Aus Kärnten kommt postwendend harte Kritik an Kochers Drohungen. Für Landeshauptmann Peter Kaiser (SPÖ) ist das „erschreckend“ und der „falsche Ansatz“. Die besonders hartnäckige Langzeitarbeitslosigkeit treffe vor allem ältere Menschen mit gesundheitlichen Einschränkungen. „Diese Menschen brauchen keine Sanktionen und Strafen, um sie in die Arbeit zu treiben, sondern Förderungen, Unterstützung und Qualifizierungsmaßnamen“, sagt Kaiser.
„Wir müssen die Arbeitslosigkeit bekämpfen, nicht die Arbeitslosen bestrafen“, fordert Kärntens Landeshauptmann von der Bundesregierung.
Weil sich die Lage am Arbeitsmarkt in den letzten Wochen entspannt hat, will Arbeitsminister Martin Kocher die Corona-Kurzarbeit schrittweise abdrehen und Arbeitskräfte für jene Branchen finden, in denen derzeit Knappheit besteht: die Gastronomie, Beherbergungsbetriebe und die Industrie. Wenn die Vermittlung durch das AMS nicht klappt, soll es Sanktionen für die Jobsuchenden geben.
„Das Arbeitslosengeld oder die Notstandshilfe können bei der Verweigerung einer zumutbaren Arbeit sechs Wochen, im Widerholungsfall acht Wochen gestrichen werden“, heißt es aus dem Arbeitsministerium.
Als zumutbare Jobs zählen etwa auch die umstrittenen Stellen in der Bäckerei-Branche. Dort müssen Angestellte für 1.200€ netto und weniger oft mehr als 40 Wochenstunden, an Wochenenden, nachts und frühmorgens arbeiten. Die 6-Tage-Woche ist für viele Arbeitnehmer in Bäckereien Alltag.
Auch ein sogenanntes „degressives“ Arbeitslosengeld – je länger man auf Jobsuche ist, desto weniger Geld gibt´s – kann sich Minister Kocher vorstellen. Das Arbeitslosengeld in Österreich zählt mit 55% des letzten Netto-Lohns ohnehin schon zu den niedrigsten in ganz Europa. Andere Länder wie Belgien (90%), Portugal (75%) oder Schweden (70%) zahlen deutlichen mehr.
Das durchschnittliche Arbeitslosengeld liegt in Österreich bei rund 980€ und damit deutlich unter der Schwelle für Armutsgefährdung (1.286 Euro).
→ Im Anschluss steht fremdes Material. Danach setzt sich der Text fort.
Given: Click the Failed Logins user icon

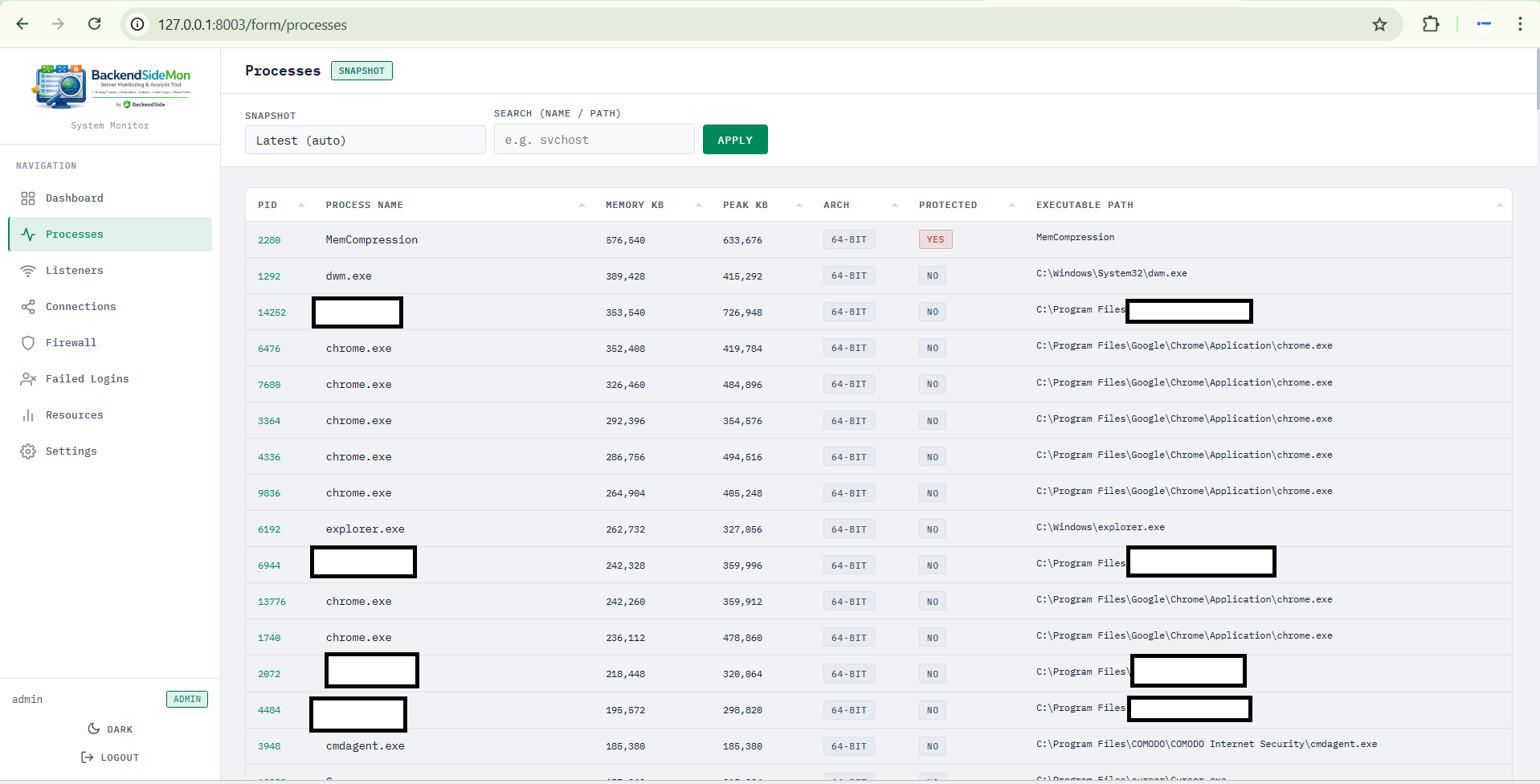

Martin Kocher verdient als Minister übrigens ein Brutto-Monatsgehalt von 18.094€.
Die Aussagen von Arbeitsminister Kocher sind nicht die ersten türkisen Drohungen. Der ÖVP-Wirtschaftsbund schlägt vor, dass Arbeitslose für neue Jobs bis zu drei Stunden täglich pendeln sollen und die ÖVP-dominierte Wirtschaftskammer will, dass sich Arbeitssuchende nichts mehr dazuverdienen dürfen. Kurz gesagt: die Türkisen starten einen Angriff auf die Arbeitnehmerschaft und all jene, die wegen der Krise ihre Arbeit verloren haben. Währenddessen vergrößerten die zehn reichsten Milliardäre des Landes ihr Vermögen in der Krise um satte 14,6 Milliarden Euro. Dagegen hat die ÖVP nichts einzuwenden.
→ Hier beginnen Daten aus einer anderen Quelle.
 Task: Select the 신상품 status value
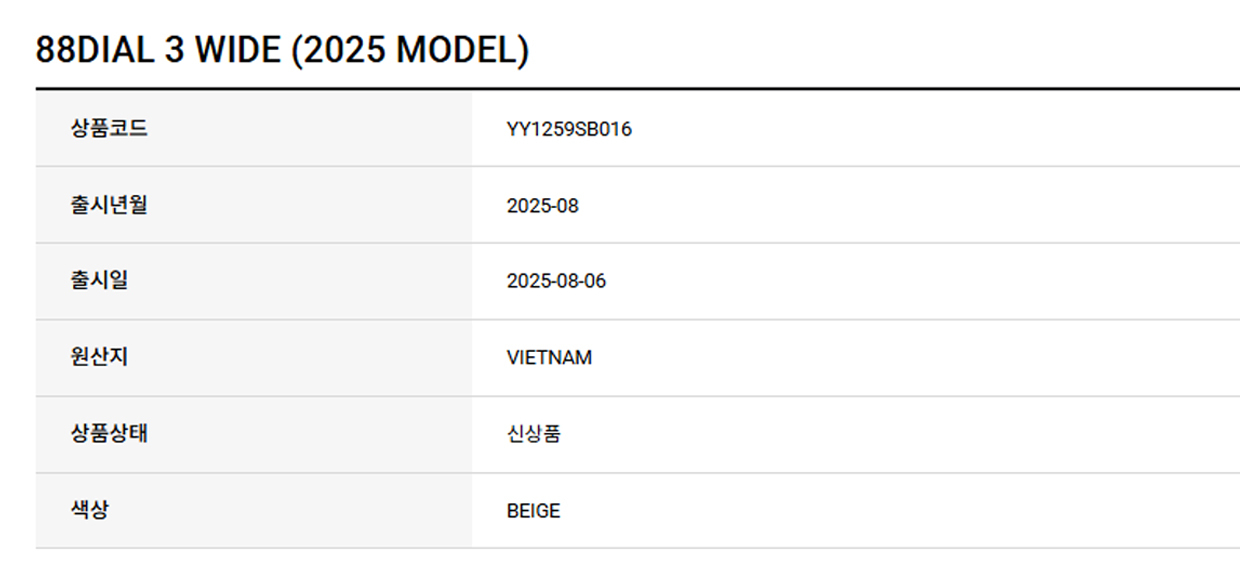click(533, 435)
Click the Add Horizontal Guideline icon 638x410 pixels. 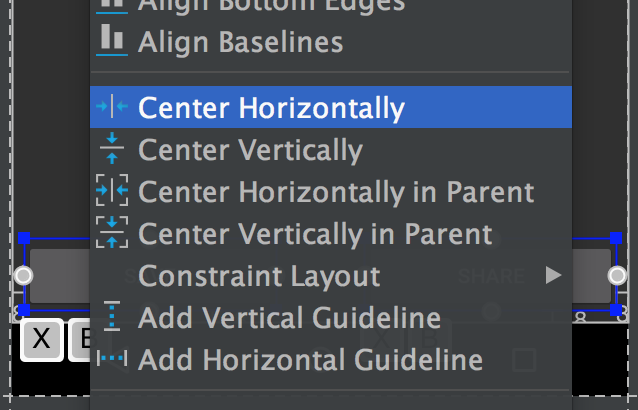[112, 359]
Für den Kärntner SPÖ-Landesgeschäftsführer Andreas Sucher sind die Vorschläge von Kocher „fernab von jeglicher Lebensrealität der Menschen“. Kärnten setzt auf einen anderen Weg: Jobsuchende, vor allem Langzeitarbeitslose, sollen unterstützt statt gemobbt werden. Im laufenden Jahr nimmt das Land 24 Millionen Euro für Fördermaßnahmen für ältere Arbeitslose in die Hand. Und das eigens entwickelte Online-Tool „Förderradar“ bietet einen Überblick über aktuelle Förderungen und Unterstützungsmöglichkeiten für ältere Jobsuchende, die es am Arbeitsmarkt besonders schwer haben.
Zuletzt sank die Arbeitslosigkeit in Kärnten um 30% im Vergleich zum selben Zeitraum vor der Corona-Krise. 224.000 Beschäftigte stehen derzeit 15.408 Jobsuchenden im Bundesland gegenüber. Österreichweit sind 360.000 Menschen als arbeitslos gemeldet.